The European Association of Certified Valuators and Analysts (EACVA) and the International Valuation Standards Council (IVSC) are pleased to present the 8th issue of the new European Business Valuation Magazine (EBVM), published in July 2024.

  • Editorial: The Impact of Artificial Intelligence on Business Valuations – Points of Reflection
    Ascanio Salvidio, ACA, FRICS
  • Unbiased Beta Despite Biased Data: Some Elementary Results
    Prof. Dr. Leonhard Knoll / Prof. Dr. Dr. h.c. Lutz Kruschwitz / Prof. Dr. Dr. Andreas Löffler / Prof. Dr. Daniela Lorenz
  • Tax Purchase Price Allocations in Carve-Out Transactions
    Dr. Moritz Bassemir
  • Data: Industry Betas and Multiples (for Eurozone Companies)
    Dr. Martin H. Schmidt | Dr. Andreas Tschöpel, CVA, CEFA, CIIA
  • Data: Transaction Multiples (Europe)
    Prof. Dr. Stefan O. Grbenic, StB, CVA
  • News from IVSC
  • News from EACVA
  • IVSC Members Introduce Themselves:
    The NiRV (Dutch Association of Registered Valuators)

    Abstracts

    Editorial: The Impact of Artificial Intelligence on Business Valuations – Points of Reflection

    This brief reflection on the impact of Artificial Intelligence (AI) on business valuations will focus on the valuation of unquoted entities. I believe that the use of the tools offered by AI will bring very significant changes to the business valuation profession. These developments will occur in a relatively short time and will be articulated in two phases. First phase – generation of valuation metrics based on the implementation of machine learning algorithms and initial automated or semi-automated valuation processes. The first attempts in this direction are already underway and stem from the possibility of “predicting” the current capitalization of a listed company with good accuracy, starting from a set of publicly available standardized data (Koklev, 2022), to then infer usable parameters, possibly after appropriate adjustments, for valuing unlisted companies (Jagrič, Fister, Grbenic, Herman, 2024). The quality of the predictions may be improved by training the algorithms on datasets selected by industry, geographic area, and reference sample size. Second phase – development of integrated valuation models, combining metrics and predictions generated by machine learning with the collection, analysis, and synthesis of unstructured information performed by large language models.

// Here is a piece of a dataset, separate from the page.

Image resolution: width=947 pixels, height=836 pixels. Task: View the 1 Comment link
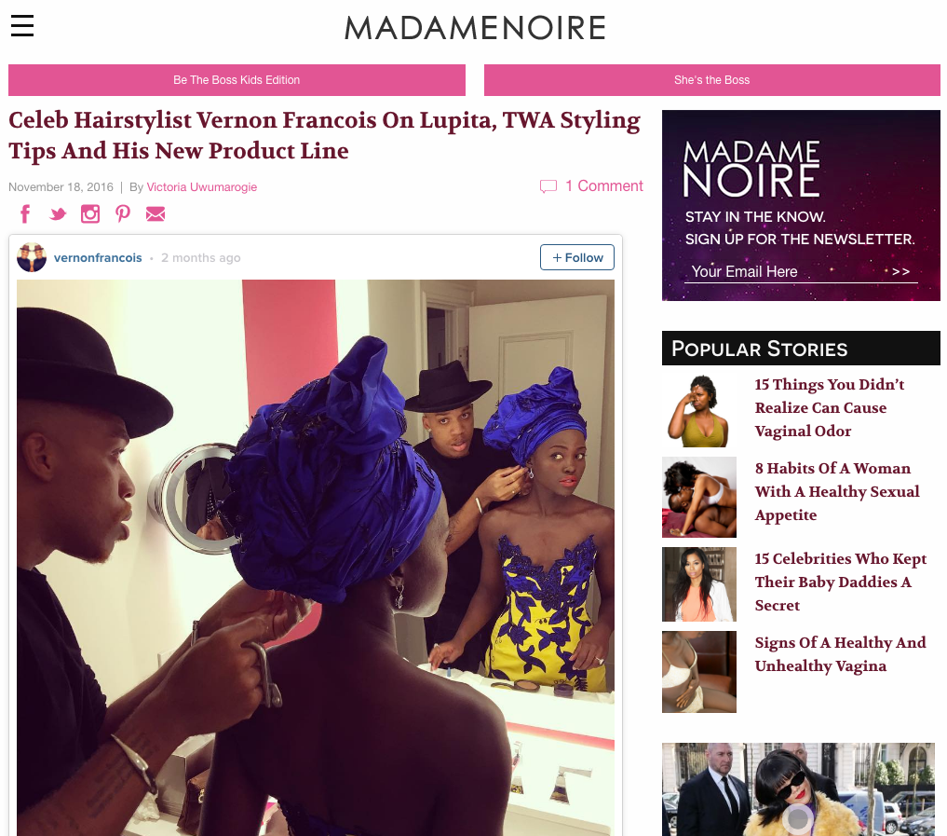click(x=604, y=186)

    The availability of reliable business valuations, carried out in a very short time and at very low cost, will radically change the circulation of securities and rights representing the capital of unlisted companies and businesses, as well as the rights representing business units and intangible assets.

    There are two possible contrasting scenarios that could have consequences for business valuers: The first, pessimistic, foresees the exit from the market of a significant part of the professionals currently involved in business valuations, consequently not so much of the automation of valuation processes, but of the sharp reduction in prices to the final customer. The activity of the professionals who will remain on the scene will consist of monitoring and continuously improving the valuation processes, as well as intervening in pathological cases, where personal expertise will always remain an essential element (for example, in the case of judicial disputes, fraud, etc.). The second, optimistic, is related to the many professional opportunities arising from the capital market benefits of AI-based valuation applications. It is reasonable to assume that as valuations multiply, there will be a greater demand for professional skills to critically understand the results and derive insights to improve corporate performance and business strategies. For valuation professionals, the current outlook suggests that the resulting challenges and opportunities should be addressed now.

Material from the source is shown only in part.